→ TASK OBJECTIVE: Begin at the line with "Click the EXPIRATION DATE column header" and set down each line exactly until the listing ends. Images stay out.
┌─ DATA PROVIDED
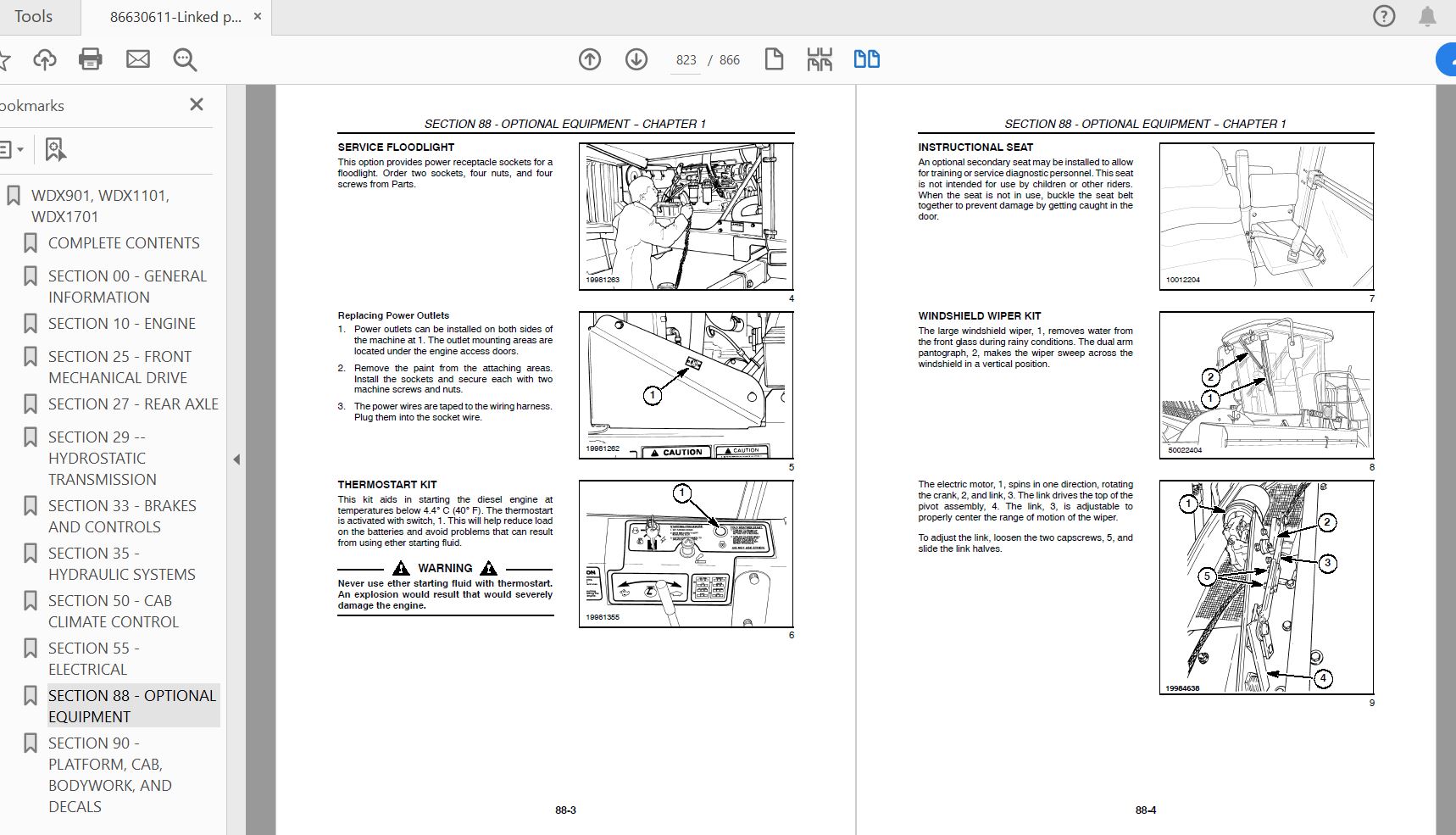Viewport: 1456px width, 835px height.
Task: Collapse the navigation pane with the arrow handle
Action: (x=236, y=459)
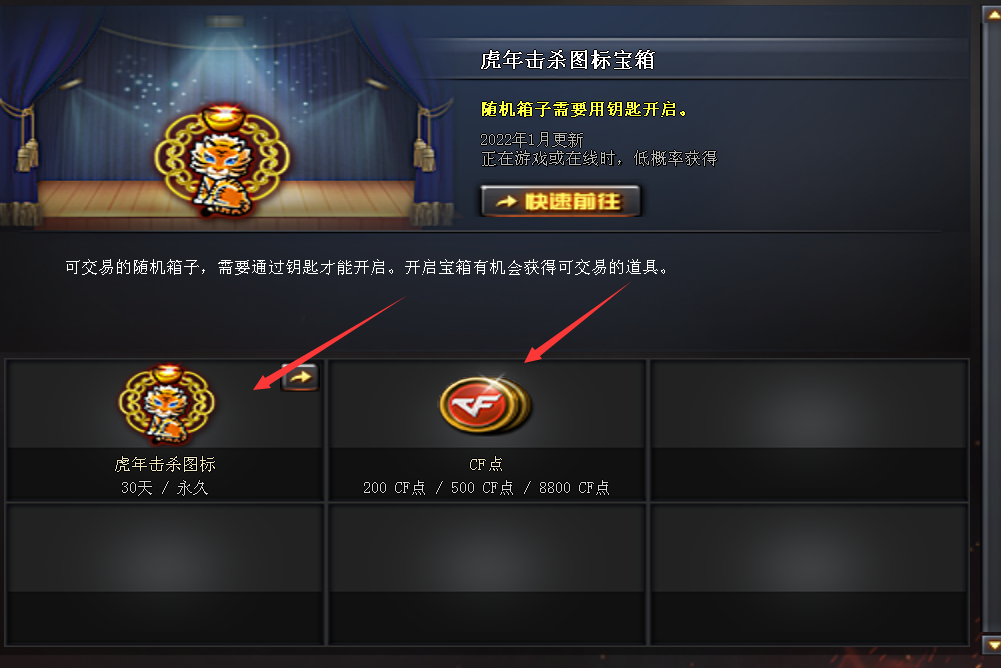Click the 2022年1月更新 update text
The image size is (1001, 668).
532,139
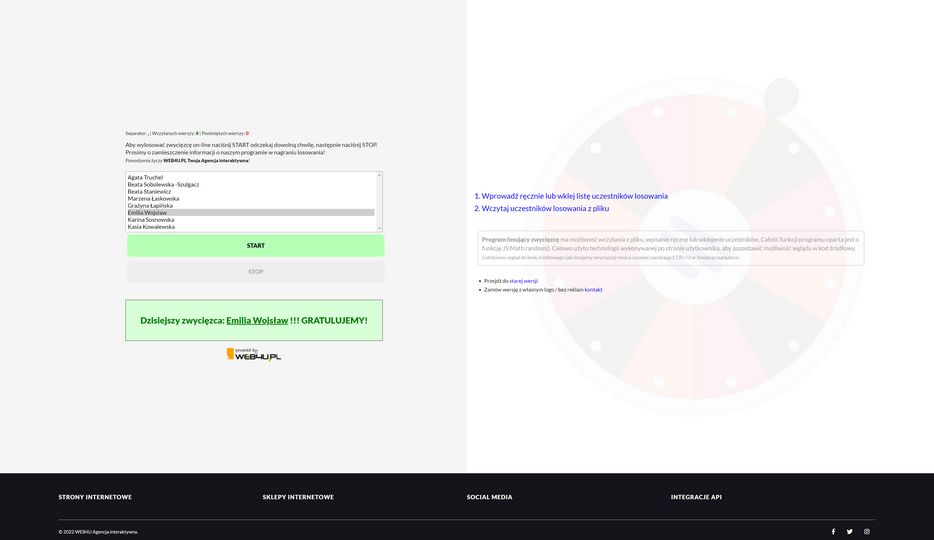Select Agata Truchel in participant list
Screen dimensions: 934x540
click(146, 177)
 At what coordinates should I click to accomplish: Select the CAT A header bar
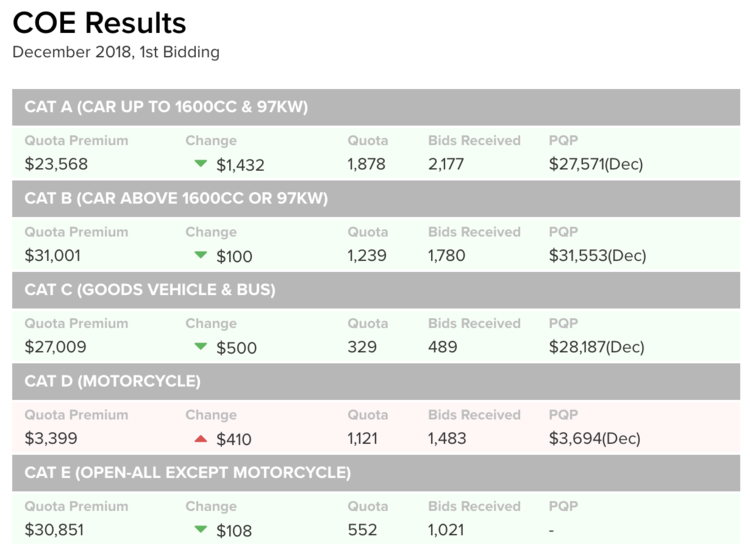[376, 107]
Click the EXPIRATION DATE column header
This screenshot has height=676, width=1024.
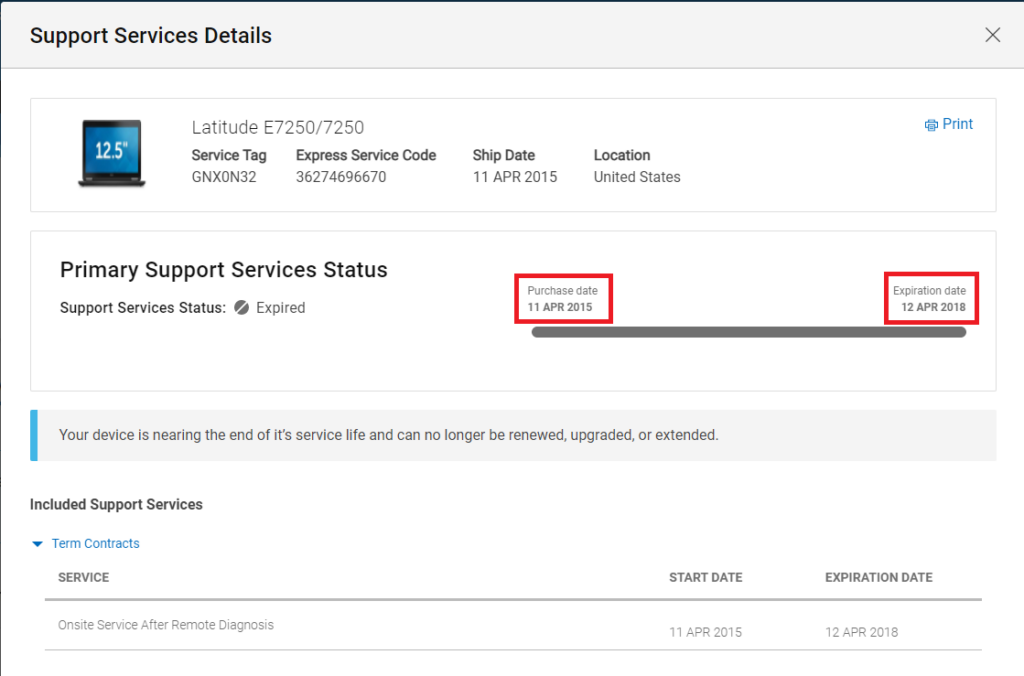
└─
→ RESPONSE:
Click the EXPIRATION DATE column header
This screenshot has height=676, width=1024.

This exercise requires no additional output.